* EXERCISE BRIEF
Lines before the one containing "Given: Click the" are excluded; reproduce that line and all lines after it in the entries below, exactly.

* MATERIAL SUPPLIED
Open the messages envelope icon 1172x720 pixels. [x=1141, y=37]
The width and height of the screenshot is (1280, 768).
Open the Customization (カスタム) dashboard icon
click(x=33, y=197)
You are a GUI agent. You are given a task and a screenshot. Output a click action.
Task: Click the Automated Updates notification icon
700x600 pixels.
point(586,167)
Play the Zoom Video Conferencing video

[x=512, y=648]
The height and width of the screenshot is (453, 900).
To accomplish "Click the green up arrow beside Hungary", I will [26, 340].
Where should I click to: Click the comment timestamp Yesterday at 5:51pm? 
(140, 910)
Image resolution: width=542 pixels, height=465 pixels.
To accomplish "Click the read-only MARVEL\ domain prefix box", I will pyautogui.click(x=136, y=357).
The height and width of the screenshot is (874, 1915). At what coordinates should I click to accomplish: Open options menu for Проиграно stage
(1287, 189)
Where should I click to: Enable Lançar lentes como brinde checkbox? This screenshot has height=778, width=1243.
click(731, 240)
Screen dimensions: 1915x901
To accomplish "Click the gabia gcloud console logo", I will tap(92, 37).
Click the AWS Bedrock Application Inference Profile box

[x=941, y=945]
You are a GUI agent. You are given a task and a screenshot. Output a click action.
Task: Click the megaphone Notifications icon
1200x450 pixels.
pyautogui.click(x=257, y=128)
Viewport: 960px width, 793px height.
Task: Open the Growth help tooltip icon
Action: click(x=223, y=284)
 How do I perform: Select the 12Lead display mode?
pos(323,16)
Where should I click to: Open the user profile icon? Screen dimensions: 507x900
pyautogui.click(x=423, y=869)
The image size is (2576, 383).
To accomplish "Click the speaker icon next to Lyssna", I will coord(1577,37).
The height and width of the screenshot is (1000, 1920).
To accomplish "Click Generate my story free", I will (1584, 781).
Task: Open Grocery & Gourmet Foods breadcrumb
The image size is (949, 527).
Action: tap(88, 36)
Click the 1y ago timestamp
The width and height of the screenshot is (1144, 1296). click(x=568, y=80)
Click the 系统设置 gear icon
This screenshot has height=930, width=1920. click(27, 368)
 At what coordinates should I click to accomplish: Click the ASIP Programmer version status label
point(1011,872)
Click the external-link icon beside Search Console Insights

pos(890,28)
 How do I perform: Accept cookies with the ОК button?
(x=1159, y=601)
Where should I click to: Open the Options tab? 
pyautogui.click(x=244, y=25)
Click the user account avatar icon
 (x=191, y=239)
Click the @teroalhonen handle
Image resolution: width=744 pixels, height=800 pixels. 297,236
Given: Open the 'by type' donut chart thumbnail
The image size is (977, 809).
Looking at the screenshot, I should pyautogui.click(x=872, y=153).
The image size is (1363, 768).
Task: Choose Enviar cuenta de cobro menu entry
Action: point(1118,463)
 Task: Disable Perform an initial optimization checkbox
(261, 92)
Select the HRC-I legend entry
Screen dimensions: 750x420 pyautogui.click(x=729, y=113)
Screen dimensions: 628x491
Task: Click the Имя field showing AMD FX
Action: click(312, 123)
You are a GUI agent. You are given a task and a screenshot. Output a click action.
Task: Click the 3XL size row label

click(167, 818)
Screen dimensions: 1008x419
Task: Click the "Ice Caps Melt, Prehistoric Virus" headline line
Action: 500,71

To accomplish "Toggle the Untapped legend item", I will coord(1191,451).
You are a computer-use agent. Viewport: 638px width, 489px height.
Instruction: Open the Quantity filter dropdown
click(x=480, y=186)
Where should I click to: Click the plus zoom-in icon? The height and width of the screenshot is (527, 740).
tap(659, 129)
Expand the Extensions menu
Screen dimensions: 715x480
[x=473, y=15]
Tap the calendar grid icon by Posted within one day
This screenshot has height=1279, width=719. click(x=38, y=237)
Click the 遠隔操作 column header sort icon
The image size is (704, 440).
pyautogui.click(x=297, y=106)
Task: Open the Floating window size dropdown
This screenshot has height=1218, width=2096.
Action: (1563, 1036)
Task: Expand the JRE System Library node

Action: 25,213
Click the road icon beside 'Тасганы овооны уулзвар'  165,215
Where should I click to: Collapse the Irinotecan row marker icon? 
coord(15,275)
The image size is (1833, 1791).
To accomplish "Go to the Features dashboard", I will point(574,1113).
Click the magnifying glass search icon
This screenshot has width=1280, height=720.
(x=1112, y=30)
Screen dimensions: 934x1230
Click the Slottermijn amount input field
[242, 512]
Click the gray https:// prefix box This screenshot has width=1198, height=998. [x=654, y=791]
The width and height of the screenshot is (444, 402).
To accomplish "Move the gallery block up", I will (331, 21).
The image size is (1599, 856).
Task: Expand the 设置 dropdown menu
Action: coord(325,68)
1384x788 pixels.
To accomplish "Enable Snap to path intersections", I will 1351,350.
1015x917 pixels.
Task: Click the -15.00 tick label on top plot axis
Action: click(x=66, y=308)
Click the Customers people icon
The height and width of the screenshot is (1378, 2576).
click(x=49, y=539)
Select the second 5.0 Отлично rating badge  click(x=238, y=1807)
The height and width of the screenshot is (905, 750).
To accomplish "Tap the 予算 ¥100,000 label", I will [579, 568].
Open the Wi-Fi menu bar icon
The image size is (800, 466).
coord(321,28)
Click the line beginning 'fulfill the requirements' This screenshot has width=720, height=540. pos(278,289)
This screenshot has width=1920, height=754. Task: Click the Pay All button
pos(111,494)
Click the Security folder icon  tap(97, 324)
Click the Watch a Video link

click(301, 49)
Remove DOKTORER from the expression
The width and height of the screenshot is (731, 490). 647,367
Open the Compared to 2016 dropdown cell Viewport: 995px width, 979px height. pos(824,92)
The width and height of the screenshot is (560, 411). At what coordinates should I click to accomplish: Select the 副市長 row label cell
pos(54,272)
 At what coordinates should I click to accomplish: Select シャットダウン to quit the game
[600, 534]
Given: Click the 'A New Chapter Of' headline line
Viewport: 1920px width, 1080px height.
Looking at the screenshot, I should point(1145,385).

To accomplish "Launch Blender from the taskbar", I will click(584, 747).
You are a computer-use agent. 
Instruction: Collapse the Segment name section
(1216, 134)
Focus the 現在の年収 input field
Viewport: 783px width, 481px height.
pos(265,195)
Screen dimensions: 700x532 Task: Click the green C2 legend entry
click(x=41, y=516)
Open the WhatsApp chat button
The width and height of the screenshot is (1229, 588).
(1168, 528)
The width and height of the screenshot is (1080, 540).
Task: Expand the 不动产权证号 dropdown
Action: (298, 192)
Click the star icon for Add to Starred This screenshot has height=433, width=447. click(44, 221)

* SOLUTION FOR THIS PROBLEM
Given: Click the 'A New Chapter Of' headline line
Viewport: 1920px width, 1080px height.
Looking at the screenshot, I should point(1145,385).

To accomplish "Launch Blender from the taskbar", I will click(584, 747).
You are a computer-use agent. 
Instruction: Collapse the Segment name section
(1216, 134)
Focus the 現在の年収 input field
Viewport: 783px width, 481px height.
pos(265,195)
Screen dimensions: 700x532 Task: Click the green C2 legend entry
click(x=41, y=516)
Open the WhatsApp chat button
The width and height of the screenshot is (1229, 588).
(1168, 528)
The width and height of the screenshot is (1080, 540).
Task: Expand the 不动产权证号 dropdown
Action: (298, 192)
Click the star icon for Add to Starred This screenshot has height=433, width=447. click(44, 221)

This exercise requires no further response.